== Extract to read ==
== Segment start ==
Cover crops can shelter competent squash phyllosphere bacteria to reduce Pseudomonas syringae symptoms

Speed talk
Part of:
11:20, Friday 20 Dec 2019 (5 minutes)
Room EFG

Pseudomonas syringae, is considered one of the most important bacterial plant pathogens. Soil conservation practices, such as cover crops, are amongst tools that can contribute to reducing disease pressure caused by bacteria. We have recently demonstrated that leaf surface (phyllosphere) bacterial community structure changed when squash is grown with a rye cover crop treatment, followed by a decrease of Pseudomonas syringae symptoms. In this work, our goal was to describe the differential bacterial abundance of the squash phyllosphere. We pursue the hypothesis that some phyllosphere bacteria could decrease the P.syringae symptoms. Thus, we grew squash, within a two-year field, in four agricultural practices: bare soil, cover crops, chemically terminated cover crops and plastic cover. We sampled squash leaves at 3 different dates. From samples wash a bacterial bank was built with cultivable strains. Each isolated strain where identify by 16S sequencing and subjected to a competition assay on Petri dish against P.syringae. More than thirty strains, belonging to the genus Acinetobacter, Rhizobium, Delftia, Pseudomonas among others, were proven to inhibits P.syringae growth on media. In our current work we are conducting a competition assay in a greenhouse with 20 of the best P.syringae antagonists. First trial already shown promising defense response against this pathogen from several selected bacterial candidate, originally isolated from cover crops treatment.
== Segment end ==
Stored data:
== Segment start ==
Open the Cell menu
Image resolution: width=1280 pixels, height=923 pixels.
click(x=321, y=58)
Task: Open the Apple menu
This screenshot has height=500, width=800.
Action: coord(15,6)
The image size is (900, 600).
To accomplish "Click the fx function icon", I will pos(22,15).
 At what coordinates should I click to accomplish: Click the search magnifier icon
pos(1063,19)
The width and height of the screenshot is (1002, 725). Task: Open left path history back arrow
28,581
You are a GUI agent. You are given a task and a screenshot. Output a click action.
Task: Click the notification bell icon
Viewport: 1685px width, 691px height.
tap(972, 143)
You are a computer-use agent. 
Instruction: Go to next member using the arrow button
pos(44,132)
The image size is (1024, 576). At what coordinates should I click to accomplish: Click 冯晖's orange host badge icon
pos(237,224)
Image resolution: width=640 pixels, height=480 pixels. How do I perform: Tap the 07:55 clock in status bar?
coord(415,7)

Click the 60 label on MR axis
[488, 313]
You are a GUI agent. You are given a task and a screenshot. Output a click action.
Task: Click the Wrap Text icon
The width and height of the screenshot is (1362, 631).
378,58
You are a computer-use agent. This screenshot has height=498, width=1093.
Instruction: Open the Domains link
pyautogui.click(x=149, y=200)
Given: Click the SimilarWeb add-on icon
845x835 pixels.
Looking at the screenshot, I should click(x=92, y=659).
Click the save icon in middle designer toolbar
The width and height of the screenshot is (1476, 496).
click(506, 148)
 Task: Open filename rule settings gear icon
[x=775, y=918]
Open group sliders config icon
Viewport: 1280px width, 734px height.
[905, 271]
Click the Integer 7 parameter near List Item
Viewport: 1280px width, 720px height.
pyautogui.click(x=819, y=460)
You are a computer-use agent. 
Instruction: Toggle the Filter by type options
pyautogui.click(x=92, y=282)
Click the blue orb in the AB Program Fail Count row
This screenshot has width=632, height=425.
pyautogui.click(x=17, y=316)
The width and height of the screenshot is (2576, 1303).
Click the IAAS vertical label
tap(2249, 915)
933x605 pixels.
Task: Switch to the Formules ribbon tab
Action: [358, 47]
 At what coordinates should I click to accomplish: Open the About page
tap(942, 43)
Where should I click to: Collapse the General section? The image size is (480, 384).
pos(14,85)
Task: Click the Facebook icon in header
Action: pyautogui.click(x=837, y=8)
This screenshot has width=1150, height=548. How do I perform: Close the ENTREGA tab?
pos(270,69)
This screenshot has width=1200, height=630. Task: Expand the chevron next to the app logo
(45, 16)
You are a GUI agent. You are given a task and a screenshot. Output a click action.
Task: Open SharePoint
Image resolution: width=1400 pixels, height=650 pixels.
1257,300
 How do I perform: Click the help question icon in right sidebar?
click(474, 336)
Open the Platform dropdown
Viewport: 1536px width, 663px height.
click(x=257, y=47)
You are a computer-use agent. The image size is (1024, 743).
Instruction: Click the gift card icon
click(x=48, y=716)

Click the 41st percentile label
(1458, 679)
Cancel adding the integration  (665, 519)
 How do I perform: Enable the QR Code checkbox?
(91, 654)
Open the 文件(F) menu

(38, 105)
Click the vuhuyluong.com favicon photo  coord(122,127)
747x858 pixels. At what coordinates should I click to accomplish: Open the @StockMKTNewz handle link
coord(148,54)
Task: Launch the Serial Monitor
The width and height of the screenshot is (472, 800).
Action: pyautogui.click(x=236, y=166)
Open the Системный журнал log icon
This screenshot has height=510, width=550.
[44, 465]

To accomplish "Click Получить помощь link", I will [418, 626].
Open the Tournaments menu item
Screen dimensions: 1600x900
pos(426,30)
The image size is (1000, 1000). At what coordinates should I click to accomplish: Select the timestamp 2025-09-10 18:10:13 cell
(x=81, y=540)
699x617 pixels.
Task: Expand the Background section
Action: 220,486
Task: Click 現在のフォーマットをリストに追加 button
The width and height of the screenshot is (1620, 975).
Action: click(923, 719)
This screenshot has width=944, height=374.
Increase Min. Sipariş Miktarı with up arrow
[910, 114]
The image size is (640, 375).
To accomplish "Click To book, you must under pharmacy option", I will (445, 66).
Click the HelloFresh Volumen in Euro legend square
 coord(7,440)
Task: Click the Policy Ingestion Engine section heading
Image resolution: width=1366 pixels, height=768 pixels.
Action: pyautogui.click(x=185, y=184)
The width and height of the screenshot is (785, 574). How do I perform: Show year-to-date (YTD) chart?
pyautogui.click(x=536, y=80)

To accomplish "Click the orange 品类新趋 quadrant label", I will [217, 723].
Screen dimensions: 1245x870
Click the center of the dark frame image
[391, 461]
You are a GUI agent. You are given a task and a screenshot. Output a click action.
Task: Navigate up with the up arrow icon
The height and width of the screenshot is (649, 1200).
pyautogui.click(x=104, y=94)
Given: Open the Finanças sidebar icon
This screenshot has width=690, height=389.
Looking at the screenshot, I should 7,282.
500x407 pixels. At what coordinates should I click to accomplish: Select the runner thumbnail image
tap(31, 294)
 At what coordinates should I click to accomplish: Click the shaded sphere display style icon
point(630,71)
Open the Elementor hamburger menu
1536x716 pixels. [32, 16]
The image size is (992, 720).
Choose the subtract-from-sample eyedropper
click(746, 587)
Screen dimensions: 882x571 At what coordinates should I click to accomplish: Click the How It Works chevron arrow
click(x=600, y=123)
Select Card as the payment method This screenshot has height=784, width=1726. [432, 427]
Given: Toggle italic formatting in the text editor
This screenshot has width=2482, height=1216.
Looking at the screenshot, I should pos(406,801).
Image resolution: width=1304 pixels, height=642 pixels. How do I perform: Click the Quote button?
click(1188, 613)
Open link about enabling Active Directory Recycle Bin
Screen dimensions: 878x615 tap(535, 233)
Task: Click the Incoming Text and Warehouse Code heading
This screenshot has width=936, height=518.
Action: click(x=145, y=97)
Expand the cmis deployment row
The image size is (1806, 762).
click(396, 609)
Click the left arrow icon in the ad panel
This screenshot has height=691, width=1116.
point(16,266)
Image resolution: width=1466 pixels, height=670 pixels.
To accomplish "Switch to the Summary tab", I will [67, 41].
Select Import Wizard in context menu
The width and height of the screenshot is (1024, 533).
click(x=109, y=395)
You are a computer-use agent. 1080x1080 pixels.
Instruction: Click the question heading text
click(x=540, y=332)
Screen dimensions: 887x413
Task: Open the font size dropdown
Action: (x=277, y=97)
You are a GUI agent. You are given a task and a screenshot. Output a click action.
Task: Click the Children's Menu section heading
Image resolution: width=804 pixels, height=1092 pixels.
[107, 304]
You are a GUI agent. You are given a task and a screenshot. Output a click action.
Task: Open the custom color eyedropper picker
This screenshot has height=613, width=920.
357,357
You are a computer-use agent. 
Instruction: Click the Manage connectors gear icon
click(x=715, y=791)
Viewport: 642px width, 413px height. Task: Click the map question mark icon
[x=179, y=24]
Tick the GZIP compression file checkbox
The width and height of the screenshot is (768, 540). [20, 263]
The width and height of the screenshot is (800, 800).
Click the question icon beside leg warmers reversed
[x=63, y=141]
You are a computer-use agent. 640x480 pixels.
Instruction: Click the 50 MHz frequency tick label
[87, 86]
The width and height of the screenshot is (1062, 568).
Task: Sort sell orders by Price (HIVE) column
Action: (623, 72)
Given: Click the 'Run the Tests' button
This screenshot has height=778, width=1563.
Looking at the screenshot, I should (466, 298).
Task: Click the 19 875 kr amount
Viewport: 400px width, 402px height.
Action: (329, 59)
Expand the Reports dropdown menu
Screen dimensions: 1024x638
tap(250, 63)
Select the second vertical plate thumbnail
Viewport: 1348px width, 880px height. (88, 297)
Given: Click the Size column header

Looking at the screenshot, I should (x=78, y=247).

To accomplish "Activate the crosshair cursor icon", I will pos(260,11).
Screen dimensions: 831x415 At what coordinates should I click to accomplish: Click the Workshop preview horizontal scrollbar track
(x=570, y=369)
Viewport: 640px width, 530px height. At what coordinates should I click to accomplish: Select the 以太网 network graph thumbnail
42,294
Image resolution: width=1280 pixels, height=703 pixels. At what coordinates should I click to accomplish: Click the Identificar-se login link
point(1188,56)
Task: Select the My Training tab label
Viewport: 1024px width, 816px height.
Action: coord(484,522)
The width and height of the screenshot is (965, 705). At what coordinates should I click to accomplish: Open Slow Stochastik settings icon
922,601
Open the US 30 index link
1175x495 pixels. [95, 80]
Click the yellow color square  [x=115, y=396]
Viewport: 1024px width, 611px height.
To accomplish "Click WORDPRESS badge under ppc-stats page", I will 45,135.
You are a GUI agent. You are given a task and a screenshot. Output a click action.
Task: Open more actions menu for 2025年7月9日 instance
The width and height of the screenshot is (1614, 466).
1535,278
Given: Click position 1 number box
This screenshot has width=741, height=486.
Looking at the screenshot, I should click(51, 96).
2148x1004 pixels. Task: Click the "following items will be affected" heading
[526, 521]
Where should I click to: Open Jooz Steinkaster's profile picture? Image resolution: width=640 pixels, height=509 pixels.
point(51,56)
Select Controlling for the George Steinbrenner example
== Segment end ==
== Things to do ==
A - According to the talk abstract, on how many different dates were squash leaves sampled?
B - Change the part of the talk abstract starting with "Cover crops can" and going on through "2019 (5 minutes)", replacing "squash" with "zucchini".

== Responses by task ==
A - Squash leaves were sampled on three different dates.

B -
Cover crops can shelter competent zucchini phyllosphere bacteria to reduce Pseudomonas syringae symptoms

Speed talk
Part of:
11:20, Friday 20 Dec 2019 (5 minutes)